October 16, 2022: Camera-ready papers due

Workshop dates: December 7-8, 2022

Location: Hybrid -> Abu Dhabi & Online

Please see below for the important dates of the shared tasks.


There are two options for submissions that are



Nowadays, the unprecedented quantity of easily accessible data on social, political, and economic processes offers ground-breaking potential in guiding data-driven analysis in social and human sciences and in driving informed policy-making processes. Governments, multilateral organizations, local and global NGOs, and present an increasing demand for high-quality information about a wide variety of events ranging from political violence, environmental catastrophes, and conflict, to international economic and health crises (Coleman et al. 2014; Porta and Diani, 2015) to prevent or resolve conflicts, provide relief for those that are afflicted, or improve the lives of and protect citizens in a variety of ways. Black Lives Matter protests and conflicts in Syria are only two examples where we must understand, analyze, and improve the real-life situations using such data. Finally, these efforts respond to “growing public interest in up-to-date information on crowds” as well.

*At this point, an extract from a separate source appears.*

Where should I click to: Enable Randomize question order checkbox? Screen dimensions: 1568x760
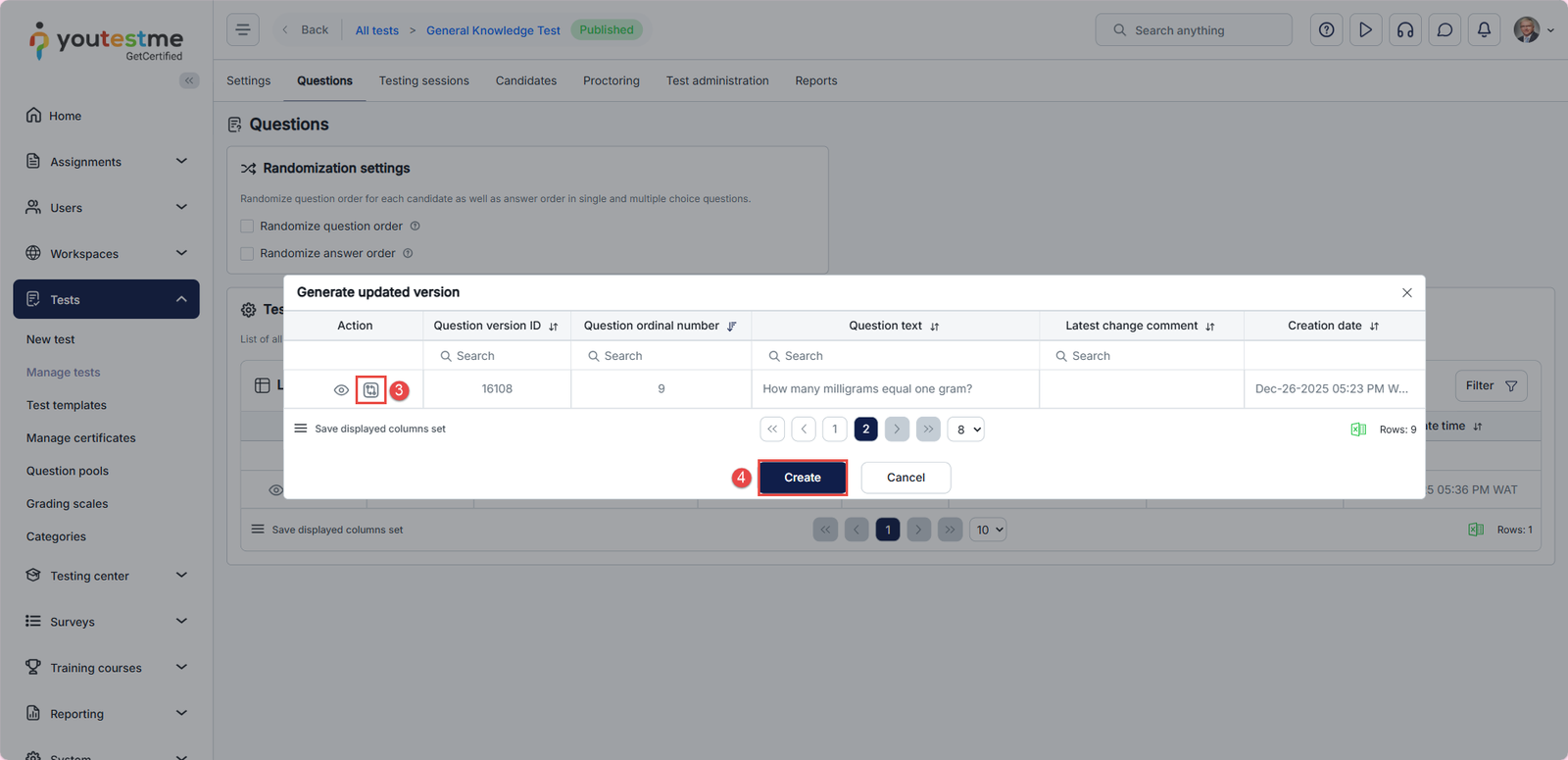[x=247, y=227]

Event extraction has long been a challenge for the natural language processing (NLP) community as it requires sophisticated methods in defining event ontologies, creating language resources, and developing algorithmic approaches (Pustojevsky et al. 2003; Boroş, 2018; Chen et al. 2021). Social and political scientists have been working to create socio-political event (SPE) databases such as ACLED, EMBERS, GDELT, ICEWS, MMAD, PHOENIX, POLDEM, SPEED, TERRIER, and UCDP following similar steps for decades. These projects and the new ones increasingly rely on machine learning (ML), deep learning (DL), and NLP methods to deal better with the vast amount and variety of data in this domain (Hürriyetoğlu et al. 2020). Automation offers scholars not only the opportunity to improve existing practices, but also to vastly expand the scope of data that can be collected and studied, thus potentially opening up new research frontiers within the field of SPEs, such as political violence and social movements. But automated approaches as well suffer from major issues like bias, generalizability, class imbalance, training data limitations, and ethical issues that have the potential to affect the results and their use drastically (Lau and Baldwin 2020; Bhatia et al. 2020; Chang et al. 2019). Moreover, the results of the automated systems for SPE information collection have neither been comparable to each other nor been of sufficient quality (Wang et al. 2016; Schrodt 2020). 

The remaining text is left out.